Dr. Straus advocates “discussing the problem” and other such
methods of child correction.
The study was published in the November issue of the Journal
of Marriage and Family. Ridicule of it occupied the first hour
of Boston wiseacre talk show host Howie Carr’s show the next day.
One caller cordially invited Dr. Straus to come over and get his
kids ready for school some morning. (Another thing children cannot
understand: “We have to leave right now.”) Another offered to leave
her children with Dr. Straus and see how long he lasted.

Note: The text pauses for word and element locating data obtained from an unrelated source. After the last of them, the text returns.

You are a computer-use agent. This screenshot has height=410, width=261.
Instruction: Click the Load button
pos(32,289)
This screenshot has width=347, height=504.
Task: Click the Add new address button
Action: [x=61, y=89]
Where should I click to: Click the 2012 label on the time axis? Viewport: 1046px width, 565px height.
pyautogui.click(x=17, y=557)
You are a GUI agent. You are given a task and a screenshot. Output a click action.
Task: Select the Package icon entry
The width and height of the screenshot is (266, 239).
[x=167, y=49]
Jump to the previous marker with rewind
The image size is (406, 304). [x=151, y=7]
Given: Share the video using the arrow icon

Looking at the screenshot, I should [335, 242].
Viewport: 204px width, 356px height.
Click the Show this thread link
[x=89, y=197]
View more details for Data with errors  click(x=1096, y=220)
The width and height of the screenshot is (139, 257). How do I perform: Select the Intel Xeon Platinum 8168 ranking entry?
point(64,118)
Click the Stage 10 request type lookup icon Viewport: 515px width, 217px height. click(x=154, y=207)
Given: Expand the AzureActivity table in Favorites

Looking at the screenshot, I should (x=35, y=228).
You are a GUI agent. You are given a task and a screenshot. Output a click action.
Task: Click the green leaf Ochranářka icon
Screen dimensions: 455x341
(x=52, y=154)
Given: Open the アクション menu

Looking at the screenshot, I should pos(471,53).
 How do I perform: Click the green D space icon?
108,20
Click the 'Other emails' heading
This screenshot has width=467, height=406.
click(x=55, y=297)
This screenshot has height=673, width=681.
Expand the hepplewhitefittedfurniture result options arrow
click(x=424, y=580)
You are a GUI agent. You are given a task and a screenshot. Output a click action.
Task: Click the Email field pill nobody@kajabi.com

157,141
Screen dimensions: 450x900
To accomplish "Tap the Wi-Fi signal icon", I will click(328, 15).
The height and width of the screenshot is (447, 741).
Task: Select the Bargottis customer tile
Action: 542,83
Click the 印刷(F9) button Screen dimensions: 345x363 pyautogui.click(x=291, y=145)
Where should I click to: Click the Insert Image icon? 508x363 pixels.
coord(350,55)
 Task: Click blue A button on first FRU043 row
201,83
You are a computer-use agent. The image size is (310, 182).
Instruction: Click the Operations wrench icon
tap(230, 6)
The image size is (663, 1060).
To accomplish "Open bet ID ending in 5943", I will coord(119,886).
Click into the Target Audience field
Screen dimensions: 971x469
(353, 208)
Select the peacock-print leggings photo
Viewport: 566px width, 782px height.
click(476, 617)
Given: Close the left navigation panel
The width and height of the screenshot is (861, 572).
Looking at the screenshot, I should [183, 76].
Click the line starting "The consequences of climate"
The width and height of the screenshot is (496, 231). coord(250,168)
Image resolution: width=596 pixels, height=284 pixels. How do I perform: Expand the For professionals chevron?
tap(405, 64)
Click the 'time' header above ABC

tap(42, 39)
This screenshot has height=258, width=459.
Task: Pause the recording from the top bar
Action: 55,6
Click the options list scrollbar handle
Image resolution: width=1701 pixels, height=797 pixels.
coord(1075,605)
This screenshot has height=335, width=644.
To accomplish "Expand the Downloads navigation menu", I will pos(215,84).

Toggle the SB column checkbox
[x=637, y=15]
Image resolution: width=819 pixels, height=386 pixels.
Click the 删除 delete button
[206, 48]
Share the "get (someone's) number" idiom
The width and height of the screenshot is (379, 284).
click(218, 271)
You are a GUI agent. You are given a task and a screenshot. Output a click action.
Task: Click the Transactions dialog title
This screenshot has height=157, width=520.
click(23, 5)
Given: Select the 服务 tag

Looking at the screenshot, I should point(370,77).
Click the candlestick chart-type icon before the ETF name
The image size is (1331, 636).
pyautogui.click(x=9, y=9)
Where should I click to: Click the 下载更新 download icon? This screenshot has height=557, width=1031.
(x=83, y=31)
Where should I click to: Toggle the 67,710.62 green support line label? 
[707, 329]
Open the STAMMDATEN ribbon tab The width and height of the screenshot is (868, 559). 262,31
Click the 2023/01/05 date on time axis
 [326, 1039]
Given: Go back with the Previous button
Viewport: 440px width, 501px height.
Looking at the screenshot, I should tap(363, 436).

Unfortunately, “experts” like Dr. Straus have taken over a
substantial swath of law enforcement in a number of states, most
especially our fair Commonwealth here. As Carr said, you always
have to worry about some busybody dropping the dime on you for
child abuse, and then you find the Department of Social Services on
your doorstep. You could be led away in handcuffs.
This raises an interesting question. Where do social service
weenies come from? What motivates them to nag, threaten, and
intimidate not children, but adults? Suppose you took away their
subpoena power, their Soviet system of snoops (daycare centers,
pre-schools, schools, all “mandated reporters”). Suppose you took
away their power to inspect and license.
Suppose you left them, in other words, in the position of
parents, with only the day-to-day power to influence behavior by
word and restraint and punishment and example in the persons of the
ones they love. Just a few people. Just their own children, who
cannot be replaced. Who offer you only one chance to raise them
right, to get them through school with some success, yea, verily,
to keep them alive. (“You HAVE to wear socks! It’s winter!”)
Do you suppose they might, once in a while, yell, “Don’t run
away from me in a parking lot! You could get hit by a car!”
I suppose they would have had a discussion in their
safety-approved minivan beforehand about the dangers of parking
lots. Yes, we all do that, too. We talk about how important it is
not to fight or tease or taunt, and to stay together in the
mall.
Children run away anyway, until they are trained not to.
Children display awful behavior, over and over. Okay, Dr. Straus.
There goes your three-year-old, toddling off in the jetway of a
parking garage. Dr. Straus, your eight-year-old has your
two-year-old in a hammerlock and will break the baby’s arm in less
than two seconds. What are you going to do now?